Garikai Samaita is a 36-year-old farmer from Goto village in Wedza district, about 100 kilometres southwest of the Zimbabwean capital, Harare. Over the last year, he has discovered how to take the sting out of bees and use them to sweeten his life.
In September 2011, a bee swarm settled in a tree near his homestead. They stung his eight-year-old son, so Mr. Samaita decided to try to smoke them off his property.
However, an agricultural extension worker visiting a relative in the village suggested a different course of action. He suggested that Mr. Samaita to approach the international NGO Environment Africa (EA) for advice on producing honey. That advice prompted the start of a beekeeping project, from which Mr. Samaita is now reaping a livelihood.
Mr. Samaita embarked on his beekeeping enterprise about nine months ago with two hives. Since then, regular harvesting of six beehives from a nearby forest has tripled his honey production.
He adds, “I am now managing to get by and have enough money to look after my family, unlike in the past when we used to struggle. Here in Wedza, harvests have been poor for a number of years because of drought … I am one of the few in this area who have enough food in the house.”
It is not only Wedza that has been hit by drought. Southern Zimbabwe has been particularly badly affected.

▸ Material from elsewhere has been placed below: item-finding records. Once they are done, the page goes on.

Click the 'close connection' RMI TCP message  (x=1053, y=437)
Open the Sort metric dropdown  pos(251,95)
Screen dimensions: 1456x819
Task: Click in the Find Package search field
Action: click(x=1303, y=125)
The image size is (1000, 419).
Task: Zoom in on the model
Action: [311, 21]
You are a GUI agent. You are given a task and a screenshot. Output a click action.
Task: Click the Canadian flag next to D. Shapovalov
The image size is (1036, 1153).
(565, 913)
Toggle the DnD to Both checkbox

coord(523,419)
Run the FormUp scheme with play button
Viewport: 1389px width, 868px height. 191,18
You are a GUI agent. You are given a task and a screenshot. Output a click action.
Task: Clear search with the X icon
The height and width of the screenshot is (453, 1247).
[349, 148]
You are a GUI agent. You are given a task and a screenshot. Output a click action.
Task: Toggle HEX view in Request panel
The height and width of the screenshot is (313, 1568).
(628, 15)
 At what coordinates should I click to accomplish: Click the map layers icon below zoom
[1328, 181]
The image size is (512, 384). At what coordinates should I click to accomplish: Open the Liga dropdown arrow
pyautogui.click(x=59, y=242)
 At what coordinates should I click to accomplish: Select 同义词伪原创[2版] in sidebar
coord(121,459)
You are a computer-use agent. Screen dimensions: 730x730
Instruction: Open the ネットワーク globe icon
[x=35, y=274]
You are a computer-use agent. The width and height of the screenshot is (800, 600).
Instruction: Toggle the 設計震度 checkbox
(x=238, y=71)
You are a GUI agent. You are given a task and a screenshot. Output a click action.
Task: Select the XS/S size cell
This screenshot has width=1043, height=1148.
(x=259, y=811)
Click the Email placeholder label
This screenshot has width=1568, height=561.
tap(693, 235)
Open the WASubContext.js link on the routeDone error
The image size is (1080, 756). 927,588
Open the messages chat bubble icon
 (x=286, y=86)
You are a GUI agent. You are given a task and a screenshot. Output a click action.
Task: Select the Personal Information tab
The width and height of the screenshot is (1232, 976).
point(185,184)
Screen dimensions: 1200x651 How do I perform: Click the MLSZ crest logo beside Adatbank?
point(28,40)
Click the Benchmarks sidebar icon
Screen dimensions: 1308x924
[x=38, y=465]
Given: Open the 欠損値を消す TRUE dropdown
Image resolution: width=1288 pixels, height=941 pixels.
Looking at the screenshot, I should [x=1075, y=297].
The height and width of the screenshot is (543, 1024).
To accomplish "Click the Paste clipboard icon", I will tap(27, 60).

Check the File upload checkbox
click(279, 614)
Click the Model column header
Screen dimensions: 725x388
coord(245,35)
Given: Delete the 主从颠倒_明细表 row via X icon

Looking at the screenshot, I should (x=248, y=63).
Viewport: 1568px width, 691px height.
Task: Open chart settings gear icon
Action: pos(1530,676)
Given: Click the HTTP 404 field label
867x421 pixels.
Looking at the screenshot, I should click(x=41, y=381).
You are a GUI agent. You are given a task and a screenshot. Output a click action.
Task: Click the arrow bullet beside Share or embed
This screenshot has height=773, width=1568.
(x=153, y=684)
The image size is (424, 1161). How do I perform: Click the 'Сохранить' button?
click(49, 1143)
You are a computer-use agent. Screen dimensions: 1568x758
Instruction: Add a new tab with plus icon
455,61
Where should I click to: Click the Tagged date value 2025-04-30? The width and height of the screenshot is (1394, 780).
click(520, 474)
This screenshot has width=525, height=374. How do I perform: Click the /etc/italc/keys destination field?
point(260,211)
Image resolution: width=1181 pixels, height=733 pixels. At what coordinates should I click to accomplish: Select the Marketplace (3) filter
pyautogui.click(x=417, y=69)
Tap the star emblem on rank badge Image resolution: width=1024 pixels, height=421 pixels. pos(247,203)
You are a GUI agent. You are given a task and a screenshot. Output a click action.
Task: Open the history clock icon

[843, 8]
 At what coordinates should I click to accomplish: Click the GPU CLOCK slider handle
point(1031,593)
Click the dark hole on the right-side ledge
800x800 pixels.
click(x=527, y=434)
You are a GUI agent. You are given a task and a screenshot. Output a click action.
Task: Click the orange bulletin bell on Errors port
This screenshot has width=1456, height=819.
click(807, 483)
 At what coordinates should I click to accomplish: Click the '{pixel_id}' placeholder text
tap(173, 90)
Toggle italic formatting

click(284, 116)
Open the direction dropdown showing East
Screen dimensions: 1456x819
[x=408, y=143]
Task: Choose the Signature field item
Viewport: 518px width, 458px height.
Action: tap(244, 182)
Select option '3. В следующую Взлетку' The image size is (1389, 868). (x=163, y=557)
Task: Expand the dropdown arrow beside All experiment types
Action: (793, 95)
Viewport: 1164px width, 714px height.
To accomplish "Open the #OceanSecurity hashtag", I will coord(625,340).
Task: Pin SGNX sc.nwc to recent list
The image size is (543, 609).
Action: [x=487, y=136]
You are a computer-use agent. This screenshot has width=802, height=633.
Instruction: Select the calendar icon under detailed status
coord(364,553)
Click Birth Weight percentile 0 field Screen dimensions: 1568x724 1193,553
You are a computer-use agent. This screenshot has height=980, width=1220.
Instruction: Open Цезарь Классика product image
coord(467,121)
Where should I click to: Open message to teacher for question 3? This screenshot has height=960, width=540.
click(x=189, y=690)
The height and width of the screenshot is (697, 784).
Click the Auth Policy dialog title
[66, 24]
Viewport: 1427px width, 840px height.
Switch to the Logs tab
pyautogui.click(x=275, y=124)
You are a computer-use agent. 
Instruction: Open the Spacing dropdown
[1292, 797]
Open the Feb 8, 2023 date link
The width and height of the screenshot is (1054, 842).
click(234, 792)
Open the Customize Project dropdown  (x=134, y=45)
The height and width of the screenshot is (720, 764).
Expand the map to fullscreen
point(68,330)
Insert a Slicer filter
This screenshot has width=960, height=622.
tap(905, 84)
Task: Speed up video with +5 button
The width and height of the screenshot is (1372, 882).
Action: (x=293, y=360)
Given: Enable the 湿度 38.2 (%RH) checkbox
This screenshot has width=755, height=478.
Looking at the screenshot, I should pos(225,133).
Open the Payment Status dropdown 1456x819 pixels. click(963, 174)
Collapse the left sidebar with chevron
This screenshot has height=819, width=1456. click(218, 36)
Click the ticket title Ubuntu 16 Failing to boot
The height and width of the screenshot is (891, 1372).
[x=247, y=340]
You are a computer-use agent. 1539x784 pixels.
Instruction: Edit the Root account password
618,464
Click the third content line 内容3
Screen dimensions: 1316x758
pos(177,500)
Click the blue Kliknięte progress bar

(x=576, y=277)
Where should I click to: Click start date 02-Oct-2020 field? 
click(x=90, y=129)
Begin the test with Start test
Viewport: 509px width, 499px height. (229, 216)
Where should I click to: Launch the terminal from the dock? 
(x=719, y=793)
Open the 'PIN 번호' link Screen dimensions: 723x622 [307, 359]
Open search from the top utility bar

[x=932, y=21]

At a national scale, cereal production for the 2011-2012 season is estimated to be only half of the annual requirement of two million tons.
Mr. Samaita earns US$80 a week from selling honey along the highway and to customers in Harare. This is enough to buy food for his family, pay school costs for two of his children, and cover the costs of his ailing mother’s medication and hospital fees.
He takes his honeycombs to a nearby community-owned processing plant, where EA assists by refining the honey and packaging it for sale.
The EA beekeeping project began in early 2011 and involves about 5,000 poor and vulnerable rural families in 23 of Zimbabwe’s 59 districts. Some EA farmers have diversified into selling beeswax. Beeswax is mostly used in candle-making, but also to make soap and hair care products such as shampoo and hair wax.
Other value-added bee products include propolis, with medical applications, royal jelly, in demand by the cosmetic industry, and bee venom, a liquid with anticoagulant and anti-inflammatory properties.
Barney Mawire is EA’s country manager. He says that, on average, a beekeeper can produce about 60 kilograms of honey per hive in a year. Mr. Mawire says that the producer earns about US$10 a kilogram, making it “a potentially lucrative business.”
Nellia Goromonzi is a 40-year-old widow from Zvimba District, about 90 kilometres northwest of Harare. She bought three cattle with the proceeds from her EA beekeeping enterprise. She says, “My life has changed so fast. We sold all our cattle to meet medical expenses when my husband died four years ago and I never dreamt of owning livestock again.” Ms. Goromonzi is happy that she no longer has problems sending her three children to school. She has joined with three other EA farmers to start a business selling beer.
She employs her cousin to hawk some of her honey along the road, and supplies shops in a nearby business centre. She also receives orders from businesses in a nearby farming town.
Mr. Samaita says, “Bees used to scare me very much, especially after a friend of mine was stung to death by a swarm when I was growing up. We always lit huge fires underneath trees to drive them away, but the bees are very useful friends now.”